Cholecystokinin octapeptide (CCK-8), ceruletide and analogues of ceruletide: effects on tremors induced by oxotremorine, harmine and ibogaine. A comparison with prolyl-leucylglycine amide (MIF), anti-Parkinsonian drugs and clonazepam.

Cholecystokinin octapeptide (CCK-8), ceruletide (caerulein, CER) and 10 analogues of ceruletide, were studied in mice for antagonism of the tremors induced by harmine (5 mg/kg, s.c.), ibogaine (20 mg/kg, s.c.) and oxotremorine (0.2 mg/kg, s.c.). The following reference drugs were tested for comparison: prolyl-leucylglycine amide (MIF), atropine, haloperidol, biperiden, ethopropazine, trihexyphenidyl, methixene and clonazepam. All treatments were subcutaneous, the antagonists being given 10 min (in some trials 30 min) before the tremorogen. Tremorolytic potency (ED50) was calculated from dose-response curves.

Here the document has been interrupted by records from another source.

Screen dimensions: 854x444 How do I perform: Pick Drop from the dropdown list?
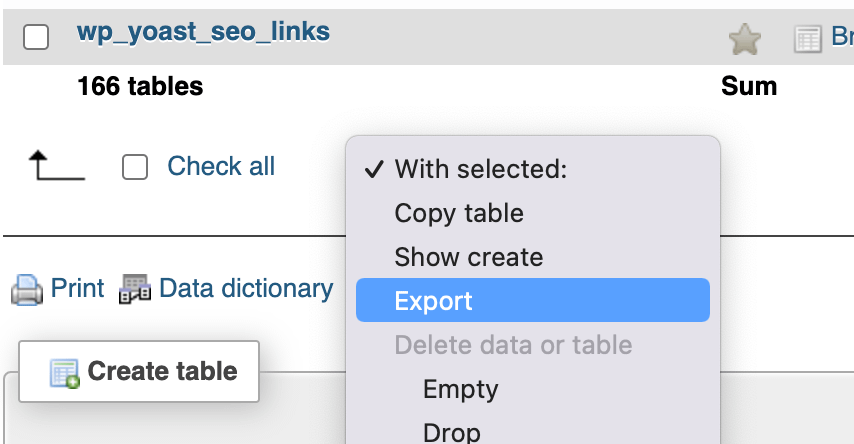point(451,432)
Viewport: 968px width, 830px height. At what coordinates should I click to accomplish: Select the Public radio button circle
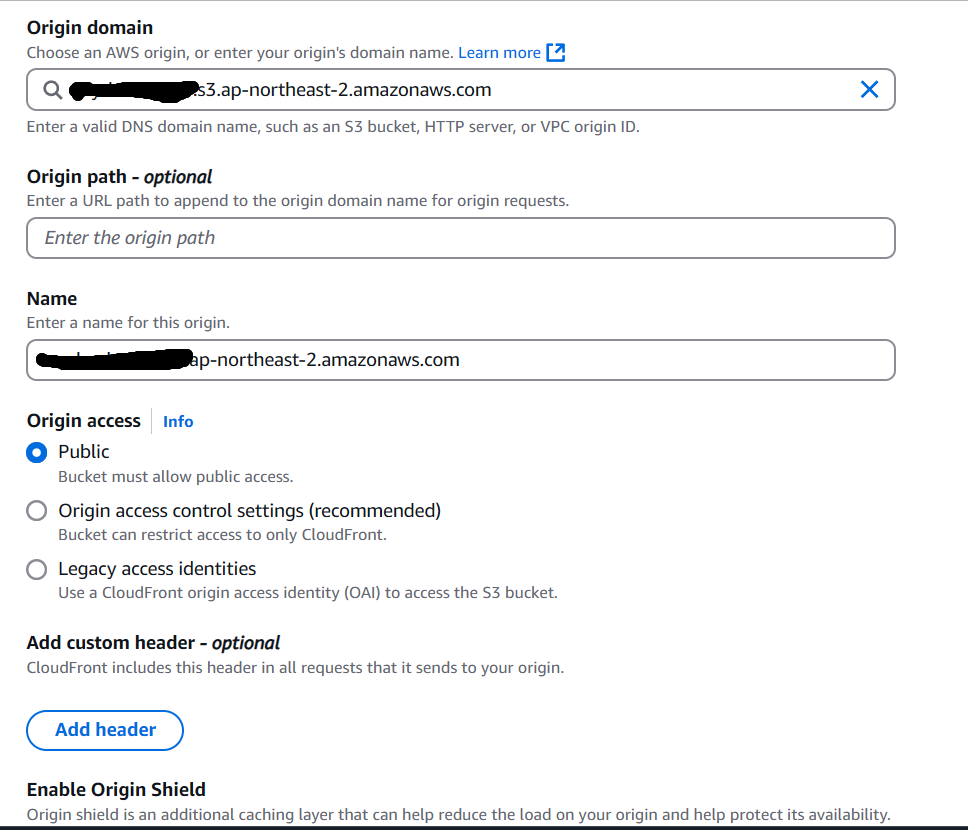[36, 452]
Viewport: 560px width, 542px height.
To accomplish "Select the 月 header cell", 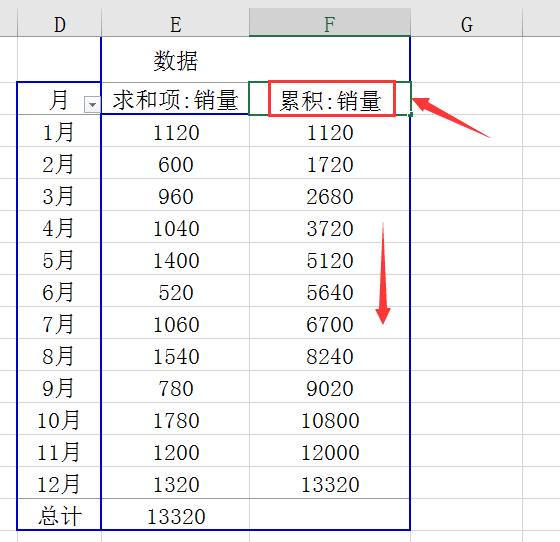I will pos(59,99).
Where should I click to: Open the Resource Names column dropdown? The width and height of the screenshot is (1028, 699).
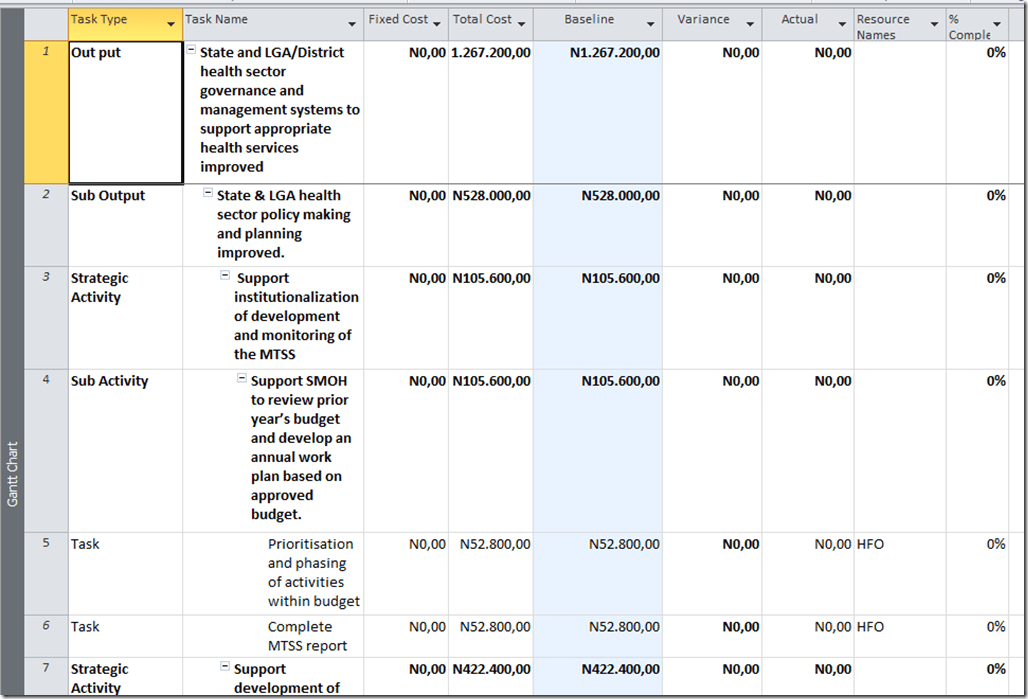pos(934,24)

Against the tremors induced by either harmine or ibogaine, CCK-8 and ceruletide, as well as many of the analogues of ceruletide had greater tremorolytic potency than the reference drugs. Against oxotremorine, however, ceruletide and its most potent analogue, Nle8-CER (other analogues were not tested) were inactive and MIF showed very little effectiveness. Additional experiments on hypothermia and sedation as well as evaluation of previous studies on other central actions suggested that the tremorolytic effect of CCK-like peptides is independent of other central effects. The CCK-like peptides may play a physiological role in the regulation of extrapyramidal motor activity.